Menteri ESDM Bahlil Lahadalia: Pabrik Baterai EV Karawang Bisa Turunkan Impor

Senin, 30 Juni 2025 | 08:06:10 WIB
Menteri ESDM Bahlil Lahadalia: Pabrik Baterai EV Karawang Bisa Turunkan Impor

JAKARTA - Menteri Energi dan Sumber Daya Mineral (ESDM) Bahlil Lahadalia menyatakan optimisme besar terkait kontribusi pabrik baterai kendaraan listrik (Electric Vehicle/EV) yang sedang dibangun di Karawang. Proyek ekosistem industri baterai terintegrasi ini diyakini mampu menekan impor bahan bakar minyak (BBM) Indonesia hingga 300 ribu kiloliter (KL) per tahun, sekaligus mendukung percepatan transisi energi nasional menuju energi bersih dan mandiri.

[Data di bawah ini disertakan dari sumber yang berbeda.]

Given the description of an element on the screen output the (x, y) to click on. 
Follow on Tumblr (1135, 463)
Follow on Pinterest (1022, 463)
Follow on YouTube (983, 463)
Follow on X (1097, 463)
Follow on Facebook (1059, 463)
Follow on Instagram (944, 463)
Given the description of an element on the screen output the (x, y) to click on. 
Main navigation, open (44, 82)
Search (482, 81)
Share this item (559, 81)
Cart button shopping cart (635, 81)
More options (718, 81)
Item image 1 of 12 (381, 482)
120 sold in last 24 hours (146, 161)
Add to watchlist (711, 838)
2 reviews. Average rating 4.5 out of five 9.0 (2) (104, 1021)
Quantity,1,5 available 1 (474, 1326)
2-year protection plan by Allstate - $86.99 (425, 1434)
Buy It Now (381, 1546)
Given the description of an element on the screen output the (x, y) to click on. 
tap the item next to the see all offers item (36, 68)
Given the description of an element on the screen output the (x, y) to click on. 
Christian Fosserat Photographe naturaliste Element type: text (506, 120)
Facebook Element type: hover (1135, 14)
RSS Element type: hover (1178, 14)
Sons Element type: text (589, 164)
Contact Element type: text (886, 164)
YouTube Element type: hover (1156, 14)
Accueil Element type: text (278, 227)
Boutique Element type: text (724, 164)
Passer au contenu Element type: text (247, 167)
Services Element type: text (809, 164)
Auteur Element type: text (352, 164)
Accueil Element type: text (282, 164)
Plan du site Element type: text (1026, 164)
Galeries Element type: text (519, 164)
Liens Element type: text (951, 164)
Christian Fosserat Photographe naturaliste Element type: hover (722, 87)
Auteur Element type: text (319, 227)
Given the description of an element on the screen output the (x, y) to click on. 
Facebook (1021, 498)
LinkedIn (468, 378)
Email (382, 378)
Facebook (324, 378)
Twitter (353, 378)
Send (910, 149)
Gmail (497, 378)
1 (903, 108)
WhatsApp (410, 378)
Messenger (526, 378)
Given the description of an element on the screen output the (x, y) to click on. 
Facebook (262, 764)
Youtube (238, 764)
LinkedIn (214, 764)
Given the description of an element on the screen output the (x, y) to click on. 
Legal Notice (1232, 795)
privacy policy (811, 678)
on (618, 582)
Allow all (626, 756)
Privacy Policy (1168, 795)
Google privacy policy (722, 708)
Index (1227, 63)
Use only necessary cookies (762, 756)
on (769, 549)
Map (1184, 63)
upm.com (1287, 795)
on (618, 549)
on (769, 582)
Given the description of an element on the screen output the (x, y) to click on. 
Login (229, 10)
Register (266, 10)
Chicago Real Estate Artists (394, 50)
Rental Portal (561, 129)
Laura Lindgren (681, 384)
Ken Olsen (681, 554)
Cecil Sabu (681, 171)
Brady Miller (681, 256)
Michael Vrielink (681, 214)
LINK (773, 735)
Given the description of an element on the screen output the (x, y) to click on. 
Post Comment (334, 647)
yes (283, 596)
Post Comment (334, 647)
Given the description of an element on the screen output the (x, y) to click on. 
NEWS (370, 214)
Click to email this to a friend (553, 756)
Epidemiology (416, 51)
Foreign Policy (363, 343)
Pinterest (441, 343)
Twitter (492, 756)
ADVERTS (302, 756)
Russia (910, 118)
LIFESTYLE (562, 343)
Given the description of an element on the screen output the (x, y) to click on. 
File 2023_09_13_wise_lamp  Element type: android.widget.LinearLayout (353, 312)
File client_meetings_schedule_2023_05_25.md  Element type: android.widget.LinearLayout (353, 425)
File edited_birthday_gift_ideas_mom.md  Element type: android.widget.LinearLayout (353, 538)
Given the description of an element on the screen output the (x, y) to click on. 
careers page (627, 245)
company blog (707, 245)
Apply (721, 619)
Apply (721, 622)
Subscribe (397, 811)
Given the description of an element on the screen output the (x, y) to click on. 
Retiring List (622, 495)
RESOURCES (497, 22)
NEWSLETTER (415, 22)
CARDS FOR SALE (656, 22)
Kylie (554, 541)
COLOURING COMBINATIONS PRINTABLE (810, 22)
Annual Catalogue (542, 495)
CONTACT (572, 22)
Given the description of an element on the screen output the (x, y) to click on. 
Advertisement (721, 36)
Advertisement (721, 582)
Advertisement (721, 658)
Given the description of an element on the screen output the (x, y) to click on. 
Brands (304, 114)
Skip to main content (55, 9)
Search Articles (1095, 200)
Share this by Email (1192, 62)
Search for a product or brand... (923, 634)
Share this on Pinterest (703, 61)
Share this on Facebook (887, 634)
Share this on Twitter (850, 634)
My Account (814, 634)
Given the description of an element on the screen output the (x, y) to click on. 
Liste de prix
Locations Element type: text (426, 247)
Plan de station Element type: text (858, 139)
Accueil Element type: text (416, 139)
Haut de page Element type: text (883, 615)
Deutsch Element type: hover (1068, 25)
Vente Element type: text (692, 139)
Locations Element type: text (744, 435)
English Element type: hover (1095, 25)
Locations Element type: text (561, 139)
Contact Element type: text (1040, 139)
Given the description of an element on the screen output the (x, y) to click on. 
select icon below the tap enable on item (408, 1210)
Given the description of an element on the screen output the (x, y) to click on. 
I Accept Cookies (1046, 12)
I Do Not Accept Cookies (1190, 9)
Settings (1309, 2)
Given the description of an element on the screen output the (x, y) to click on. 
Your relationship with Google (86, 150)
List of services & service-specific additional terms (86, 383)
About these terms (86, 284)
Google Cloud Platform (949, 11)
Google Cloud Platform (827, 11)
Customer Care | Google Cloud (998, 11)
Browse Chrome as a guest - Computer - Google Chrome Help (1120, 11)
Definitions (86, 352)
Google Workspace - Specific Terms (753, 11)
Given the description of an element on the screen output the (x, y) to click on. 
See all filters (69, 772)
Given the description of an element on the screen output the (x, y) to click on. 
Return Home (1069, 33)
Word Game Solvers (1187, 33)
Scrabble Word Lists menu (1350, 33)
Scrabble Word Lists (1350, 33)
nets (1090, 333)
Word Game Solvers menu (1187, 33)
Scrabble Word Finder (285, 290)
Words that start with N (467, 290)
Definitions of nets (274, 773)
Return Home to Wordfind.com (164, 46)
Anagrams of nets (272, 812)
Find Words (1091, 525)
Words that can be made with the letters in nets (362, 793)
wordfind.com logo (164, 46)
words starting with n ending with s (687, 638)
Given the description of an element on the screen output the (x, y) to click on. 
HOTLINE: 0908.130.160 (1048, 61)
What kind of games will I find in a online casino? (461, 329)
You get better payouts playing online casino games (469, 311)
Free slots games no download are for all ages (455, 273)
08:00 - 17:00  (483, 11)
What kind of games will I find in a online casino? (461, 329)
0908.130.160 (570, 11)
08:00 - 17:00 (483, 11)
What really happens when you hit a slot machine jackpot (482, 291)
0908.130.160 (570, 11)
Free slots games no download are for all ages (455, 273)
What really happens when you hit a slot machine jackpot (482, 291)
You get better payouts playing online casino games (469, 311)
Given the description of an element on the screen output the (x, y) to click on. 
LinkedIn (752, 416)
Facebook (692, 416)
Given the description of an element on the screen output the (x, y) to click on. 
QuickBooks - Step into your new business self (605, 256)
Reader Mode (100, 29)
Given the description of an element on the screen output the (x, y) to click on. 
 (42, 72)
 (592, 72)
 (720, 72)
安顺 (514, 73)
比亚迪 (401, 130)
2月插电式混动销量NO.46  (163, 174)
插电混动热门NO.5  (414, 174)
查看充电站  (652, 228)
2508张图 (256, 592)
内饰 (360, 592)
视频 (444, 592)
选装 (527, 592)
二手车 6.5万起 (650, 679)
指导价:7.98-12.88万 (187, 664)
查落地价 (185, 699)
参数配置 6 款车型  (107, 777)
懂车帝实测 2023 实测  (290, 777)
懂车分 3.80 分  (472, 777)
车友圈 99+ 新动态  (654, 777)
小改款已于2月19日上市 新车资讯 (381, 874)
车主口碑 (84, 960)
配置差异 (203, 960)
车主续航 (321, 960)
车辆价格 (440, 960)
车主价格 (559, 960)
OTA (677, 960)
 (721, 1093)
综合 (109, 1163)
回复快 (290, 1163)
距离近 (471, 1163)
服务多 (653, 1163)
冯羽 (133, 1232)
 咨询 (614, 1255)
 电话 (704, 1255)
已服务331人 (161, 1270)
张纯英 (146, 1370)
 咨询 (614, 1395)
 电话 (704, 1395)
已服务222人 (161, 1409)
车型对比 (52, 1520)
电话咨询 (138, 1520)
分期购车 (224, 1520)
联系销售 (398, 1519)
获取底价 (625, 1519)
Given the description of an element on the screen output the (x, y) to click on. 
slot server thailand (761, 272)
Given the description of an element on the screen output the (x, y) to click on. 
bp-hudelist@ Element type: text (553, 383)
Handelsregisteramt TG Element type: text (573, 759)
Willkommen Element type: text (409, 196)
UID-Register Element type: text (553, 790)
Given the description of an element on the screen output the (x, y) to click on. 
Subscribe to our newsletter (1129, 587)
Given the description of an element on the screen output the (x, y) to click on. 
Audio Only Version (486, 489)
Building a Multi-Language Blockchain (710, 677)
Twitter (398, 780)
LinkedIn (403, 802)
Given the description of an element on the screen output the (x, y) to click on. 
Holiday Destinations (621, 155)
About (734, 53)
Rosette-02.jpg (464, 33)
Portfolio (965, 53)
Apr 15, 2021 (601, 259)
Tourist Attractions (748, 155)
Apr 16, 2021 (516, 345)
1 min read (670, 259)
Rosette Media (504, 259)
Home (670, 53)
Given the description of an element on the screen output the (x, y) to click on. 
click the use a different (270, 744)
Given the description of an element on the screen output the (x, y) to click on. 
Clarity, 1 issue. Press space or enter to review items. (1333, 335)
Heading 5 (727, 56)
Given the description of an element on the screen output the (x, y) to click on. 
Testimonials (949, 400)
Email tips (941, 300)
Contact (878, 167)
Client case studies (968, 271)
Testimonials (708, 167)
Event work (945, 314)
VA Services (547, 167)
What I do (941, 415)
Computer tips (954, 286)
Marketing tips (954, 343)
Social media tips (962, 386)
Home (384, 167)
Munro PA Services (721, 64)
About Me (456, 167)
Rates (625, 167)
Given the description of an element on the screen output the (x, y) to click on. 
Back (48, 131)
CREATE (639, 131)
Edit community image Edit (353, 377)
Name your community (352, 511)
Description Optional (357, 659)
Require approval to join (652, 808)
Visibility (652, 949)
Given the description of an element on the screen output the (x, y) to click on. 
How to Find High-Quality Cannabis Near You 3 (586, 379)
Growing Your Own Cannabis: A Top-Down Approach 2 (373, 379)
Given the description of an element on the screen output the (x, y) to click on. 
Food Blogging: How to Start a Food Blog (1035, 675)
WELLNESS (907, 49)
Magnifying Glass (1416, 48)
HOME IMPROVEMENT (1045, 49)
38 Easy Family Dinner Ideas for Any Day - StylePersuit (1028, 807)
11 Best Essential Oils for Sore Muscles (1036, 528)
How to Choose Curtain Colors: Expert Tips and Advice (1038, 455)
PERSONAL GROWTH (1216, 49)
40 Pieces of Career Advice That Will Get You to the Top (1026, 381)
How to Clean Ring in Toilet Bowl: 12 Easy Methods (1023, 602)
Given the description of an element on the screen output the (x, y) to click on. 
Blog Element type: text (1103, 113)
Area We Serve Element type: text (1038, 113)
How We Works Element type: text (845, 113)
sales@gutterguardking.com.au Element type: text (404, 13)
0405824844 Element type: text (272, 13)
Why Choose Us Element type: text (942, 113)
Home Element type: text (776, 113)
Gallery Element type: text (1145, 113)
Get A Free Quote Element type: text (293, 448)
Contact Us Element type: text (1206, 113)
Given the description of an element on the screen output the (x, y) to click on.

Potensi Penghematan BBM Melalui Produksi Baterai EV

Dalam acara peletakan batu pertama proyek Ekosistem Industri Baterai Kendaraan Listrik Terintegrasi yang berlangsung di Kawasan Artha Industrial Hills (AIH), Karawang, pada Minggu, 30 Juni 2025, Bahlil secara gamblang memaparkan potensi besar yang bisa dicapai dari pembangunan pabrik baterai ini.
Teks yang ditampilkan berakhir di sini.